Estes são apenas fait-divers recentes que ilustram uma parte cada vez mais visível do quotidiano português. A violência doméstica encadeia-se em sucessivos casos, com algumas características comuns: famílias desintegradas, rupturas sentimentais, situações de desemprego e marginalidade social, localização em bairros das periferias urbanas ou no interior profundo do país, dependência frequente do álcool e drogas por parte dos autores dos crimes.
A inquietante banalização destes acontecimentos brutais – e dos limites do horror já atingidos com o assassinío de crianças – exige um estudo sociológico profundo da terrível realidade que está a emergir da crise económica e social em que mergulhámos. Mas, enquanto isso não sucede – e espera-se que não demore – importa reflectir, desde já, no quadro mais vasto em que vai crescendo este surto de criminalidade cujas vítimas são, frequentemente, os mais fracos e indefesos, protagonistas acidentais de notícias de abertura mais ou menos sensacionalistas de telejornais e manchetes popularuchas para vender papel.
Que país é este onde a mancha dos horrores vai alastrando enquanto se instala uma espécie de amnésia e as atenções se refugiam num frívolo folclore político de que as candidaturas às presidenciais constituem um exemplo revelador? Eis uma questão que deveria despertar as consciências.
A violência doméstica tornou-se um verdadeiro cancro nacional: um terço dos homicídios são passionais, como recordava um artigo da anterior edição do SOL, apesar da confusão de estatísticas que impede um retrato rigoroso do problema. E há ainda, conforme noticiava o Público esta semana, um aumento anual de 50 por cento de queixas de violência no namoro em meio escolar.
Entre a família, formal ou informal, e a escola, o cancro da violência tende, pois, a metastizar-se, pondo a nu a vulnerabilidade crescente da coesão social.
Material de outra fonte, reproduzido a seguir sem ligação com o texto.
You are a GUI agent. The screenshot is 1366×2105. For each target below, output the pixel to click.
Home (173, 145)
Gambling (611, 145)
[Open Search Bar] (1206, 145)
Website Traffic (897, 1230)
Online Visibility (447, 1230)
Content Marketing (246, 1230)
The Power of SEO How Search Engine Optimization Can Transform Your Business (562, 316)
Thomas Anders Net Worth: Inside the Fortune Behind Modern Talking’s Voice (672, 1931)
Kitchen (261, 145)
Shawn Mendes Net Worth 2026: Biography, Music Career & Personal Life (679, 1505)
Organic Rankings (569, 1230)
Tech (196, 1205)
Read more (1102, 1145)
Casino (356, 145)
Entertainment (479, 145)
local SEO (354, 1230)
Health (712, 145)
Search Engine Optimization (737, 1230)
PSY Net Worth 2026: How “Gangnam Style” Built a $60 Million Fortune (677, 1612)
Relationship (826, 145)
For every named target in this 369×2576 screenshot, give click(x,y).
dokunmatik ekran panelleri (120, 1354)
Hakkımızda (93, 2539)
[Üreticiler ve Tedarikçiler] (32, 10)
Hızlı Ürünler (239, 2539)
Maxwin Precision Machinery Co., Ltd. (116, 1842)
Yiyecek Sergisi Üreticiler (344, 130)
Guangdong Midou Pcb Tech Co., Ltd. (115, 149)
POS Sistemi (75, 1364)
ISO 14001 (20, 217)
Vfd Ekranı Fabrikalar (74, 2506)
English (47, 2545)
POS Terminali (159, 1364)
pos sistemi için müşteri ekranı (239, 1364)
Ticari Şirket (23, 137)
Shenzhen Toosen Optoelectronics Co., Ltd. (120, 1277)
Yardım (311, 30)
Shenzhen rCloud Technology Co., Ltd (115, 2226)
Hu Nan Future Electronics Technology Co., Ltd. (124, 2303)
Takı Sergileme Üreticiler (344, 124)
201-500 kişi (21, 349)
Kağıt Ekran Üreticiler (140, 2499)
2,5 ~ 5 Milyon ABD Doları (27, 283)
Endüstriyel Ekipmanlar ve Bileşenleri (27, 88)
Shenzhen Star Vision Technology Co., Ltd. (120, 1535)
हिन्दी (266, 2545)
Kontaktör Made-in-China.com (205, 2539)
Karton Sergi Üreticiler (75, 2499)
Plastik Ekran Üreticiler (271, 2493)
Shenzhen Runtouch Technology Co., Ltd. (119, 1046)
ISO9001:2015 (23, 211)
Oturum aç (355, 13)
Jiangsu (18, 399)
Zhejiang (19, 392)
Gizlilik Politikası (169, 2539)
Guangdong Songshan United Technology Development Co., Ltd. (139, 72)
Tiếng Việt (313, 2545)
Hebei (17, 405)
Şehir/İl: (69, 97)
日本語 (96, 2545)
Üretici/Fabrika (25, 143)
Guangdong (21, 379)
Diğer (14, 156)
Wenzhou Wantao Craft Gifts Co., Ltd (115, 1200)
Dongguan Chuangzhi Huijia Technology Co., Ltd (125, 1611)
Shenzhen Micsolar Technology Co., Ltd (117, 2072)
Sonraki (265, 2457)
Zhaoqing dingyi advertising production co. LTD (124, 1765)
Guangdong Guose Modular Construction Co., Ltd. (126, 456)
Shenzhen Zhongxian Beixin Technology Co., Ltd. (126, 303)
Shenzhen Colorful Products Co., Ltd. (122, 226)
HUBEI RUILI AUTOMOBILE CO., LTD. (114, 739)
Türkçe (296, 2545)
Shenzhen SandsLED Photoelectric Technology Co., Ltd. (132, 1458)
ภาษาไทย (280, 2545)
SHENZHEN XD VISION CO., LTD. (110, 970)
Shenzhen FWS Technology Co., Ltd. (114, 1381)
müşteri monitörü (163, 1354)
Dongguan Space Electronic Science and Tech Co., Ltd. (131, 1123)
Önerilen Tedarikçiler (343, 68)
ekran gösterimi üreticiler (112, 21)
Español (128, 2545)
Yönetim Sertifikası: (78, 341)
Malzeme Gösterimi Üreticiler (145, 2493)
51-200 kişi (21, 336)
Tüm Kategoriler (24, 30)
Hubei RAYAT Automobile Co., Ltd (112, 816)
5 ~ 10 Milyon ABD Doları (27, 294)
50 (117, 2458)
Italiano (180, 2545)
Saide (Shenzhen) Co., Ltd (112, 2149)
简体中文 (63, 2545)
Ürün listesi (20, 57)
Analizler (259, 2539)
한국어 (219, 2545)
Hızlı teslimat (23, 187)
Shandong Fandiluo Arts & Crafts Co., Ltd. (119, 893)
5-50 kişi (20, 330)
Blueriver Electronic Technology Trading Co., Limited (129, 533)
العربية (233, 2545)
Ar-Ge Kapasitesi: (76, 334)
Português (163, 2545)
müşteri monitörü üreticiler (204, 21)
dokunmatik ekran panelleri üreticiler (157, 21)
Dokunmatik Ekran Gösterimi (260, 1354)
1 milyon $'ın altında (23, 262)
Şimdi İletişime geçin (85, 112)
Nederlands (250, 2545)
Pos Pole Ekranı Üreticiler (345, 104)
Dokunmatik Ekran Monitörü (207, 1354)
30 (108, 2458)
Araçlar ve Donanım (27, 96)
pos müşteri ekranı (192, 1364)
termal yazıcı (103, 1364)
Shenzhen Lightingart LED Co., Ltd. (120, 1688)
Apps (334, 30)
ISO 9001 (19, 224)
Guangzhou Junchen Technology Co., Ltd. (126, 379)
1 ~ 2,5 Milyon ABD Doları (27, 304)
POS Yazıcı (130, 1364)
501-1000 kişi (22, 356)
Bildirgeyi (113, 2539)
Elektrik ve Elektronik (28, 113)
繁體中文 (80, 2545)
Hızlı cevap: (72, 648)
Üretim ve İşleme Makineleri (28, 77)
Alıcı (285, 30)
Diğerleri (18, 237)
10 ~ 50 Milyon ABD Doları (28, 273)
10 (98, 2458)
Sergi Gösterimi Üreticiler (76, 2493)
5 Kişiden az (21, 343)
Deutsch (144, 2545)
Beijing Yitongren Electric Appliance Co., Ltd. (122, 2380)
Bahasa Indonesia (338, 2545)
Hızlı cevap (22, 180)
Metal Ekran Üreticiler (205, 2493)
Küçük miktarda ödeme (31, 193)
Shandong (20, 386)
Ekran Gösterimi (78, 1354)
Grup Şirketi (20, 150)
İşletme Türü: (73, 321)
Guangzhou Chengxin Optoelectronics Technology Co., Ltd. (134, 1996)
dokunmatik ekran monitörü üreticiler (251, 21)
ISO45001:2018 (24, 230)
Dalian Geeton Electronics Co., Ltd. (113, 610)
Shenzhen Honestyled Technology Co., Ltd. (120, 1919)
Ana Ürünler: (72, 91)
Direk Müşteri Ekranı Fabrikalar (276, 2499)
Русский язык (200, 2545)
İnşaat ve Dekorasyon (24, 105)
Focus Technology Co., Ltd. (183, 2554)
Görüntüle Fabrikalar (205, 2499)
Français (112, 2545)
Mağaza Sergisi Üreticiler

Vivemos numa sociedade gravemente doente, mas que foge a admiti-lo.
As formas mais atrozes de violência devem ser exemplarmente punidas – e nunca encaradas de forma laxista -, mas também é certo que a sua expansão coincide com o apodrecimento de referências éticas em múltiplos domínios da vida portuguesa, nomeadamente o mundo político e a administração pública.
Basta recordar os recentes casos dos vistos gold ou da 'lista VIP' dos contribuintes, com a revelação das sórdidas redes de promiscuidade e troca de favores entre sectores da política, dos negócios e do alto funcionalismo do Estado para concluirmos até que ponto descemos na escala de valores de uma sociedade civilizada. Expandiu-se uma atmosfera propícia à imunidade e ao salve-se quem puder.
Dir-se-á que isso não constitui propriamente uma novidade, mas porventura nunca como agora se assistiu a um strip-tease tão indecoroso dos costumes públicos. A própria linguagem com que os responsáveis comunicam uns com os outros no seu tráfico promíscuo atinge níveis de uma boçalidade inimaginável – como nas conversas divulgadas sobre os vistos gold.
Boçalidade é, também, o que caracteriza os comentários de membros de diferentes áreas da magistratura (!) em sites e redes sociais a propósito do caso Sócrates. Não há decoro, reserva, sentido da dignidade e da isenção, o que não só compromete o respeito supostamente devido à Justiça como coloca alguns dos seus agentes no mesmo plano linguístico rasca dos delinquentes vulgares. Mas, provavelmente, trata-se de matéria coberta pela impunidade corporativa…
Enquanto se cultivam abstracções económicas e miragens de crescimento, a sociedade corre o risco de apodrecer nas suas fundações, entre o crescendo da violência contra os indefesos, a imoralidade das práticas no funcionamento do Estado e até na linguagem cavernícola que se vulgarizou entre políticos, altos funcionários e magistrados. Nos bastidores do 'combate à crise', a que estado moral é que chegámos? Entre o horror e a amnésia, a distância é curta.